## The problem
Copy word for word the rows from the line containing "Given: Click the" through the end of the rows. Omit the pictures from your copy.

Pointing data for screenshots:
:::::
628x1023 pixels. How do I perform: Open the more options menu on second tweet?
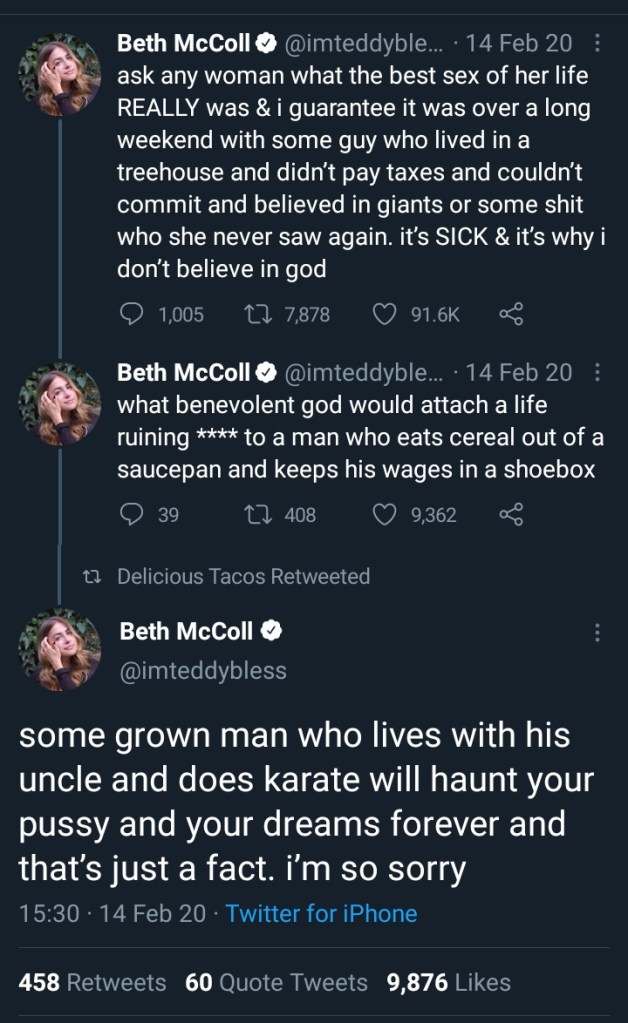pyautogui.click(x=597, y=373)
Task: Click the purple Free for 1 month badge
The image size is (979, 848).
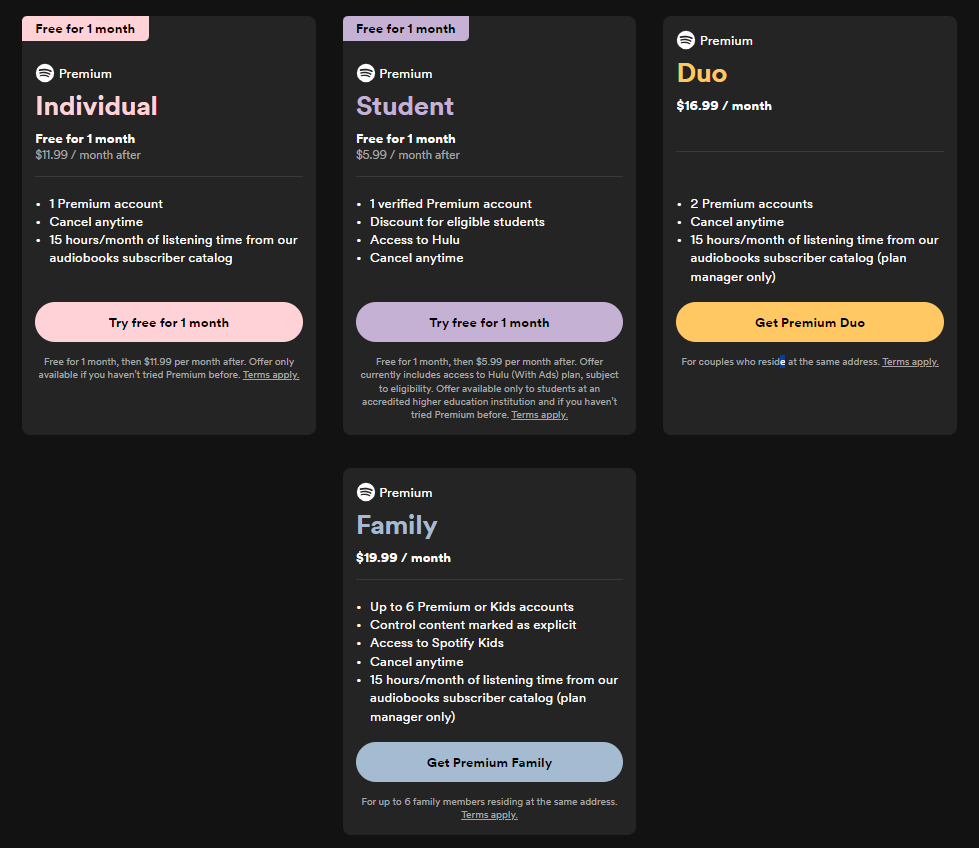Action: 406,29

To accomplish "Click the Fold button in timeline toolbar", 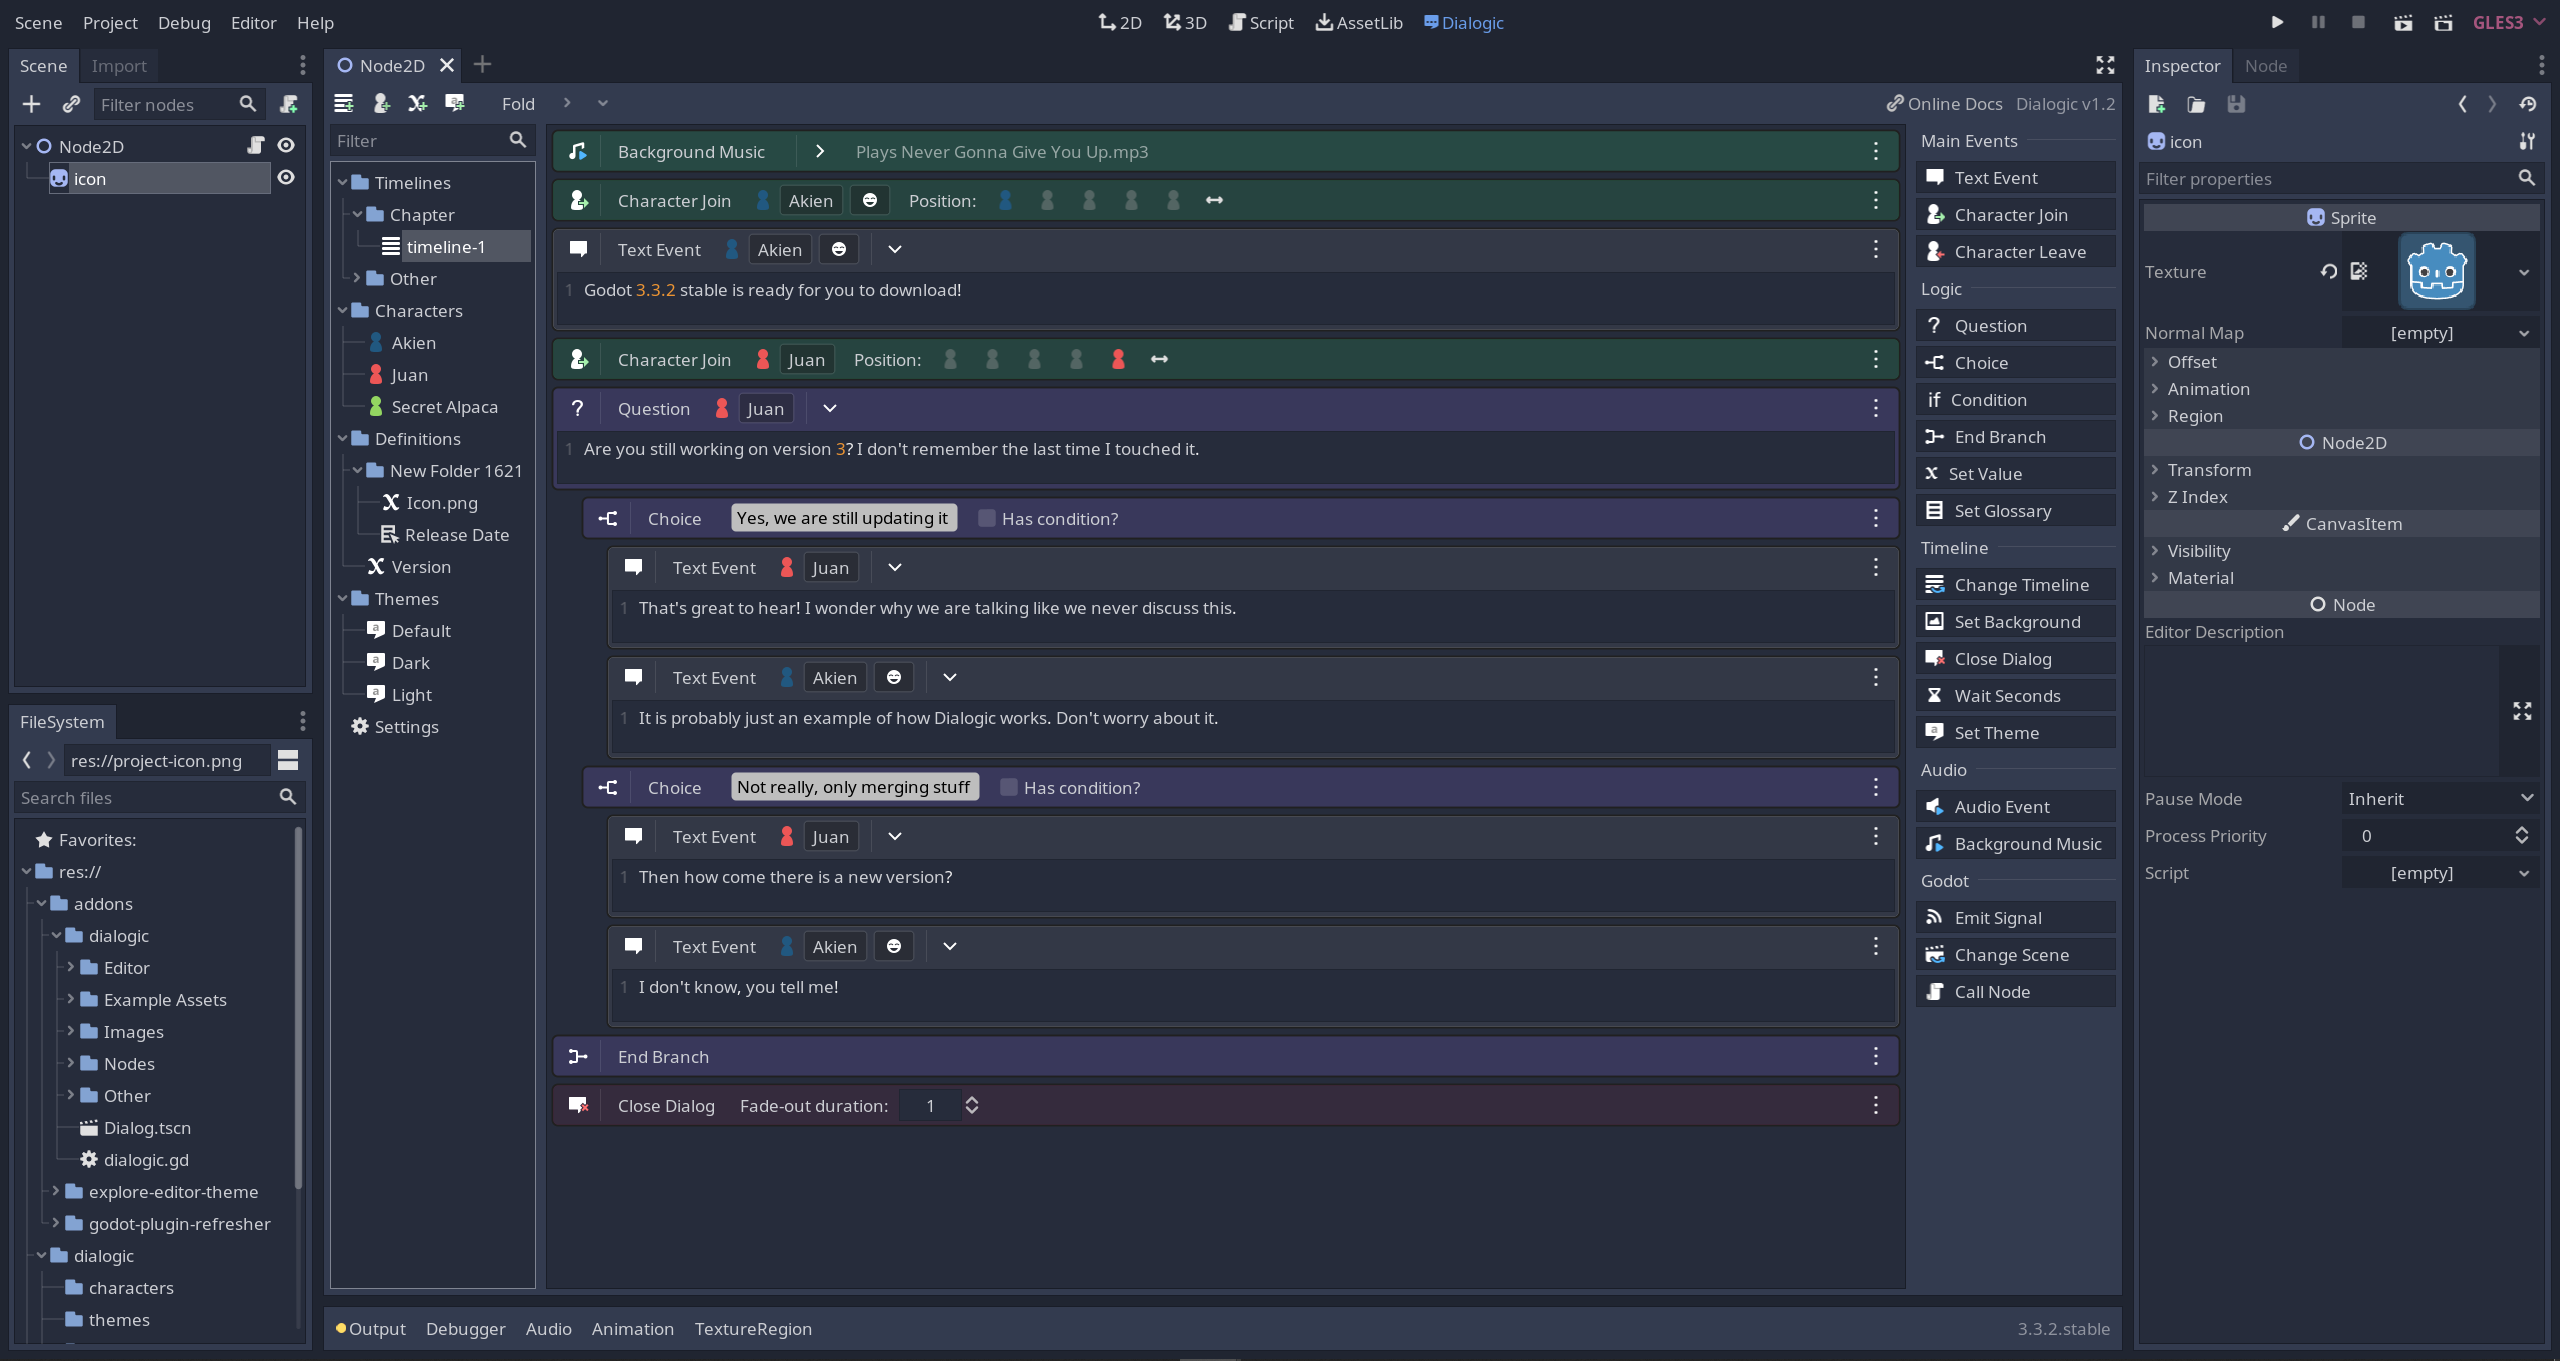I will [x=518, y=105].
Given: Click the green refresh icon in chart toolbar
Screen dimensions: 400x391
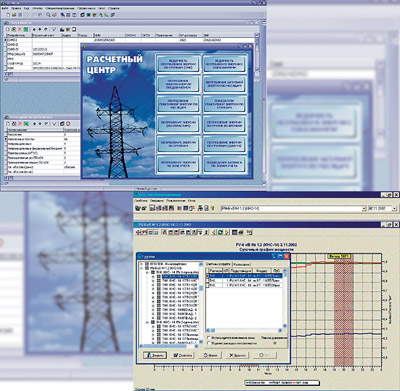Looking at the screenshot, I should tap(220, 232).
:::::
## Output for this exercise
Given: Click the green refresh icon in chart toolbar
Screen dimensions: 400x391
Looking at the screenshot, I should tap(220, 232).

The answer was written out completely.